01
Problem Statement
Given a string s containing only the characters (, ), {, }, [, ], determine if the input string is valid. Valid means: every opening bracket has a closing bracket of the same type and brackets are closed in the correct order (e.g. "([)]" is invalid).
- An empty string is valid. We need to match each closing bracket with the most recent unmatched opening bracket of the same type — a stack is the right structure.
02
Key Observations
- When we see an opening bracket
(,{,[, we push it onto the stack. When we see a closing bracket, the stack must not be empty and the top must be the matching opening; we pop. If at any step the stack is empty when we see a closing bracket, or the top does not match, return false. At the end, the stack must be empty (all opened brackets were closed). - Use a map from closing to opening for easy matching:
')' -> '(', etc.
03
Approach
High-level: Stack. For each character: if it's opening, push. If it's closing: if stack is empty or pop() != matching opening, return false. After the loop, return stack.isEmpty().
Steps:
Map<Character, Character> mapclosing → opening.Deque<Character> stack.
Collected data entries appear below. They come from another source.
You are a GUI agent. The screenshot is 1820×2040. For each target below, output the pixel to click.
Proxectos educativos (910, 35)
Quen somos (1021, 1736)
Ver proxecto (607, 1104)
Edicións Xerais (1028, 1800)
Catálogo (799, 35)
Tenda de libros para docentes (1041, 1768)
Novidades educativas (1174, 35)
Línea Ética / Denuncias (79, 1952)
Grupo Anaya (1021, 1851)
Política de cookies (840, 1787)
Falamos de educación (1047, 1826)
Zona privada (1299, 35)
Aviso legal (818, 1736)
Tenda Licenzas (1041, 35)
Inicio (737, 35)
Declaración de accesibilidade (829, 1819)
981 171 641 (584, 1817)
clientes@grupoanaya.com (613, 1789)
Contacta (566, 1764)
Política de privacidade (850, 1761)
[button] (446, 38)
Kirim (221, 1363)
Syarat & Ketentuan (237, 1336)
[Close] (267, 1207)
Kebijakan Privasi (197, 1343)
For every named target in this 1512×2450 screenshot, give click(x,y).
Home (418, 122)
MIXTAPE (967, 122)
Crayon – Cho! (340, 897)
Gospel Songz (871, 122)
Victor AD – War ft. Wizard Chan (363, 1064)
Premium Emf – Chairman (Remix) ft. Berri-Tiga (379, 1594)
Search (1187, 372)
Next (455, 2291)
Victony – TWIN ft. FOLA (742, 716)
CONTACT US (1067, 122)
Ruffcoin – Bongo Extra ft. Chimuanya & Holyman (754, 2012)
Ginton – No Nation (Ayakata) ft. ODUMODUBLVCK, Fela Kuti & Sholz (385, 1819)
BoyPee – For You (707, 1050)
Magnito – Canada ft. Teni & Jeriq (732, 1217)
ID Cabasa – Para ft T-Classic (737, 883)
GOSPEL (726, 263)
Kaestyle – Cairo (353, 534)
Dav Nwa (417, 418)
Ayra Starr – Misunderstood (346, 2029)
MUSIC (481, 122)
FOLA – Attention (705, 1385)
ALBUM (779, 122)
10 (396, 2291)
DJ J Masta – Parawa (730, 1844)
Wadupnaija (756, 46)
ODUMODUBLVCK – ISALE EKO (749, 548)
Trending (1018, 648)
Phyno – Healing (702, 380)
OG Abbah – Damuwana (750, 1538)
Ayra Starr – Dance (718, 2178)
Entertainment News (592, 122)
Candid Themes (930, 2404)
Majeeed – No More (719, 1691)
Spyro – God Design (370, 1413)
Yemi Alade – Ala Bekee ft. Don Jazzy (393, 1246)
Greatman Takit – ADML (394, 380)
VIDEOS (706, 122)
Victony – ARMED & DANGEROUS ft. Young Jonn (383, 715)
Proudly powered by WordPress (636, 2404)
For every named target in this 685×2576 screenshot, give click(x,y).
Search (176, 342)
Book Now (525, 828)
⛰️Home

For each char: ifmap.containsKey(char)(closing), if stack.isEmpty() or stack.pop() != map.get(char) return false; else stack.push(char).- Return stack.isEmpty().
04
Implementation
Java
public boolean isValid(String s) {
Deque<Character> stack = new ArrayDeque<>();
Map<Character, Character> map = Map.of(')', '(', '}', '{', ']', '[');
for (char c : s.toCharArray()) {
if (c == '(' || c == '{' || c == '[') stack.push(c);
else {
if (stack.isEmpty() || stack.pop() != map.get(c)) {
return false;
}
}
}
return stack.isEmpty();
}05
Test Cases
Example 1
Input
s = "()"
Expected
trueExplanation
Valid.
06
Complexity Analysis
- Time: O(n).
- Space: O(n).
07
Follow-ups
- Generate all valid combinations of n pairs of parentheses.